** START Record excerpts **

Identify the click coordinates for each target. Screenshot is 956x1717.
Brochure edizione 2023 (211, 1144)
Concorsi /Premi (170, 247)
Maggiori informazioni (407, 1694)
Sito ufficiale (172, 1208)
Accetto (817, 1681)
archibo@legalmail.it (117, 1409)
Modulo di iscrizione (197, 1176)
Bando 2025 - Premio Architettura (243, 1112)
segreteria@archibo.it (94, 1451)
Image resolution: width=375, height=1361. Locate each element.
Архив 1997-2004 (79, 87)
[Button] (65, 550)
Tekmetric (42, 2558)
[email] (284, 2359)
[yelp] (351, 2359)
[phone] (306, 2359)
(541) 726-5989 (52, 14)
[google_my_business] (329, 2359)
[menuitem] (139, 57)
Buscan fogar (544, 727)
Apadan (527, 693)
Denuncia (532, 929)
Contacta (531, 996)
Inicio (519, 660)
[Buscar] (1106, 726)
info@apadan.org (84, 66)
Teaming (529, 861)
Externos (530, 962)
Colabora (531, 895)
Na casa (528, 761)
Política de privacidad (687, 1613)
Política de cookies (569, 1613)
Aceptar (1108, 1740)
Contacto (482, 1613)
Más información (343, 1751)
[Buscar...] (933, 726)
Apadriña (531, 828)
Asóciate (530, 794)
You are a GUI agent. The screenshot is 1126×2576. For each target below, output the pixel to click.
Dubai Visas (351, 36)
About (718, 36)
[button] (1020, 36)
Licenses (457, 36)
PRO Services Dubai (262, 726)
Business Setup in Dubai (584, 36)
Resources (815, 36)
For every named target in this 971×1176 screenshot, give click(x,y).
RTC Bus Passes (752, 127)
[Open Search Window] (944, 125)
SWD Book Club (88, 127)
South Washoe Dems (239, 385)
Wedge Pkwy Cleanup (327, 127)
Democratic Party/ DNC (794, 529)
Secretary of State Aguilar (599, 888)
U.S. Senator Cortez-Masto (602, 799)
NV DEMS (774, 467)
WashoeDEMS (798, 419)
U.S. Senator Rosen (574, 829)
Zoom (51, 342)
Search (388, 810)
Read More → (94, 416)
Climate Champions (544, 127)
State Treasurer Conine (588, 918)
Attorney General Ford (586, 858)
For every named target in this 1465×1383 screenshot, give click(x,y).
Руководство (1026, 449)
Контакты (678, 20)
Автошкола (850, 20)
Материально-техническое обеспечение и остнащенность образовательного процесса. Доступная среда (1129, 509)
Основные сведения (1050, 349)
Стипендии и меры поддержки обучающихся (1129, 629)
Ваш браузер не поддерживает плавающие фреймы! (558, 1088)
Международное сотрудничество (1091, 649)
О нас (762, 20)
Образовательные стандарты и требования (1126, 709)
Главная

** END Record excerpts **

- **Task**: Reproduce every entry above word for word, leaving each line unchanged.

- **Answer**:
Identify the click coordinates for each target. Screenshot is 956x1717.
Brochure edizione 2023 (211, 1144)
Concorsi /Premi (170, 247)
Maggiori informazioni (407, 1694)
Sito ufficiale (172, 1208)
Accetto (817, 1681)
archibo@legalmail.it (117, 1409)
Modulo di iscrizione (197, 1176)
Bando 2025 - Premio Architettura (243, 1112)
segreteria@archibo.it (94, 1451)
Image resolution: width=375, height=1361. Locate each element.
Архив 1997-2004 (79, 87)
[Button] (65, 550)
Tekmetric (42, 2558)
[email] (284, 2359)
[yelp] (351, 2359)
[phone] (306, 2359)
(541) 726-5989 (52, 14)
[google_my_business] (329, 2359)
[menuitem] (139, 57)
Buscan fogar (544, 727)
Apadan (527, 693)
Denuncia (532, 929)
Contacta (531, 996)
Inicio (519, 660)
[Buscar] (1106, 726)
info@apadan.org (84, 66)
Teaming (529, 861)
Externos (530, 962)
Colabora (531, 895)
Na casa (528, 761)
Política de privacidad (687, 1613)
Política de cookies (569, 1613)
Aceptar (1108, 1740)
Contacto (482, 1613)
Más información (343, 1751)
[Buscar...] (933, 726)
Apadriña (531, 828)
Asóciate (530, 794)
You are a GUI agent. The screenshot is 1126×2576. For each target below, output the pixel to click.
Dubai Visas (351, 36)
About (718, 36)
[button] (1020, 36)
Licenses (457, 36)
PRO Services Dubai (262, 726)
Business Setup in Dubai (584, 36)
Resources (815, 36)
For every named target in this 971×1176 screenshot, give click(x,y).
RTC Bus Passes (752, 127)
[Open Search Window] (944, 125)
SWD Book Club (88, 127)
South Washoe Dems (239, 385)
Wedge Pkwy Cleanup (327, 127)
Democratic Party/ DNC (794, 529)
Secretary of State Aguilar (599, 888)
U.S. Senator Cortez-Masto (602, 799)
NV DEMS (774, 467)
WashoeDEMS (798, 419)
U.S. Senator Rosen (574, 829)
Zoom (51, 342)
Search (388, 810)
Read More → (94, 416)
Climate Champions (544, 127)
State Treasurer Conine (588, 918)
Attorney General Ford (586, 858)
For every named target in this 1465×1383 screenshot, give click(x,y).
Руководство (1026, 449)
Контакты (678, 20)
Автошкола (850, 20)
Материально-техническое обеспечение и остнащенность образовательного процесса. Доступная среда (1129, 509)
Основные сведения (1050, 349)
Стипендии и меры поддержки обучающихся (1129, 629)
Ваш браузер не поддерживает плавающие фреймы! (558, 1088)
Международное сотрудничество (1091, 649)
О нас (762, 20)
Образовательные стандарты и требования (1126, 709)
Главная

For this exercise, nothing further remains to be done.